Le premier engin à projeter des retombées dans l’atmosphère a explosé sur le site de Trinity le 16 juillet 1945. Le mois suivant, les États-Unis ont bombardé Hiroshima et Nagasaki, tuant 200 000 personnes, mettant fin à la Seconde Guerre mondiale. Mais nous avons continué à développer, tester et faire exploser des armes à fission et à fusion après la guerre, plus de 2 000 fois à travers le monde. Seule la Corée du Nord procède encore aujourd’hui à des tests.

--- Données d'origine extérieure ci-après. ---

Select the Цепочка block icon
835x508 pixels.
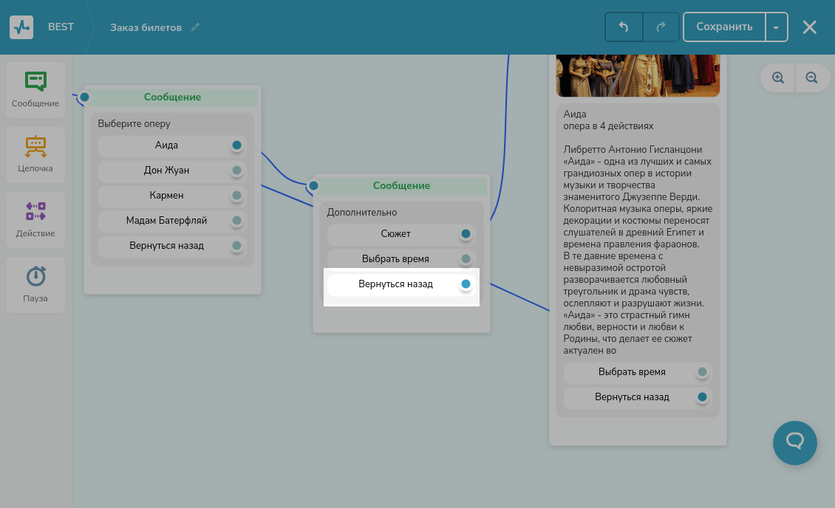[35, 147]
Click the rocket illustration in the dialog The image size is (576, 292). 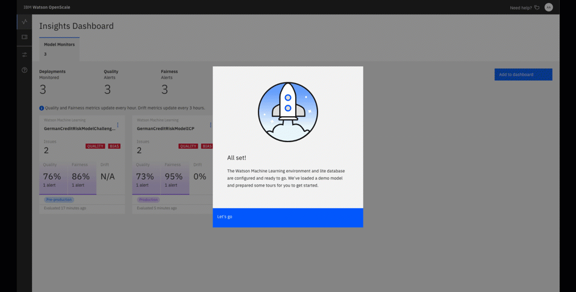coord(288,112)
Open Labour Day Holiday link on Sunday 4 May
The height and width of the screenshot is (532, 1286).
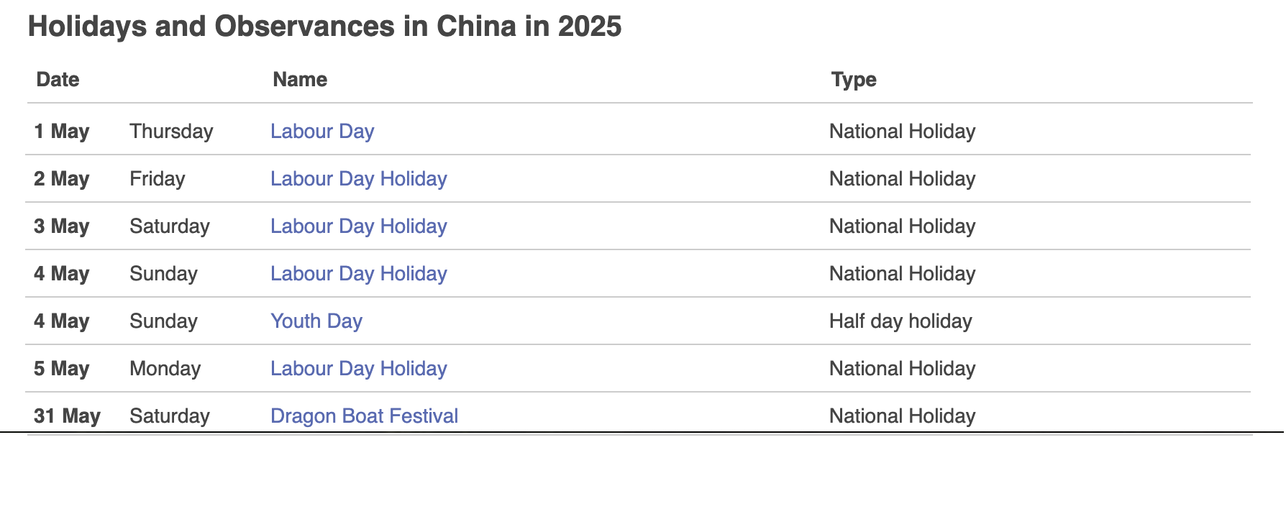(359, 273)
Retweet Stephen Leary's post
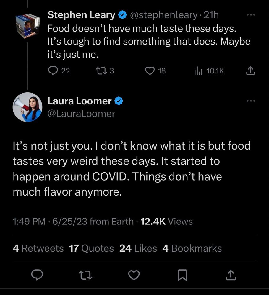The image size is (269, 295). pyautogui.click(x=105, y=71)
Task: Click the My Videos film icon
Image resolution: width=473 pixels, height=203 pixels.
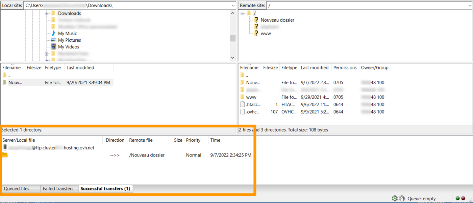Action: [x=53, y=47]
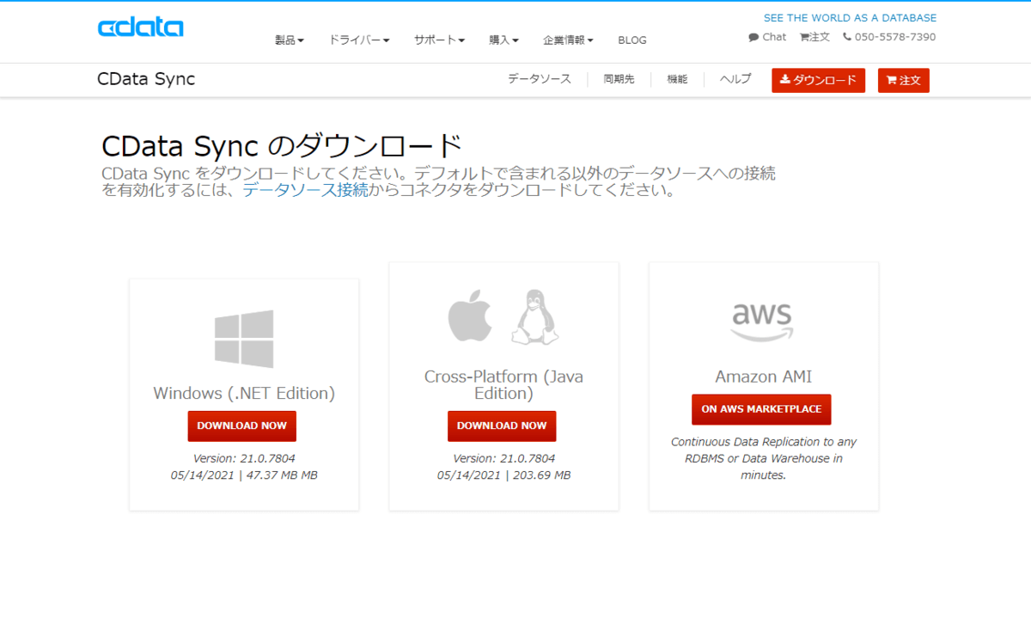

Les époques géologiques durent des milliers, voire des millions d’années. Mais l’Anthropocène – initié par l’intervention humaine et susceptible de se terminer également – est peut-être le plus court de tous.
À Los Alamos et au-delà, J. Robert Oppenheimer a inspiré les gens. Son travail scientifique était révolutionnaire, mais sa principale compétence consistait à rassembler des dizaines d’esprits fougueux et brillants.
Lorsque son équipe a réussi, lorsque le gadget Trinity a explosé, Oppenheimer a à la fois exulté et pleuré. Il a dit : Et puis, après le bombardement du Japon, il a dit au président Truman :
Ce sang, cette tache, la preuve de l’orgueil humain, de l’intellect débridé et de l’ingérence dans les puissances de l’univers ne s’arrêtent pas à l’énergie nucléaire. L’Anthropocène ne désigne pas seulement la maîtrise de l’atome.
Nous continuons de fouiller dans les métaphores et le vocabulaire pour trouver les bons mots pour décrire la transformation que nous avons provoquée dans la chimie, le climat et la biodiversité de la Terre. « La Grande Accélération » signifie encore plus d’ingérence humaine que ce que disent les géologues. J’aimerais pouvoir demander à Oppenheimer, le patriarche, le principal accélérateur, l’homme qui nous a donné cette impulsion fatidique vers cette époque, quels mots il utiliserait.
Avec son profond respect pour les enseignements hindous, Oppie pourrait simplement répéter sa célèbre citation de la Bhagavad Gita, les mots qui lui sont venus à l’esprit après avoir vu la lumière aveuglante de la première explosion nucléaire, « l’éclat de mille soleils » au Nouveau-Mexique. désert:
Oppenheimer a en effet brisé notre monde en nous faisant entrer dans l’Anthropocène. Comme Christopher Nolan l’a dit à propos de son protagoniste compliqué : « Qu’on le veuille ou non, nous vivons toujours dans son monde, et nous le ferons toujours. »
Stephen Trimble met à jour son livre, « The Sagebrush Ocean: A Natural History of the Great Basin,» pour une édition du 35e anniversaire qui sera publiée en 2024.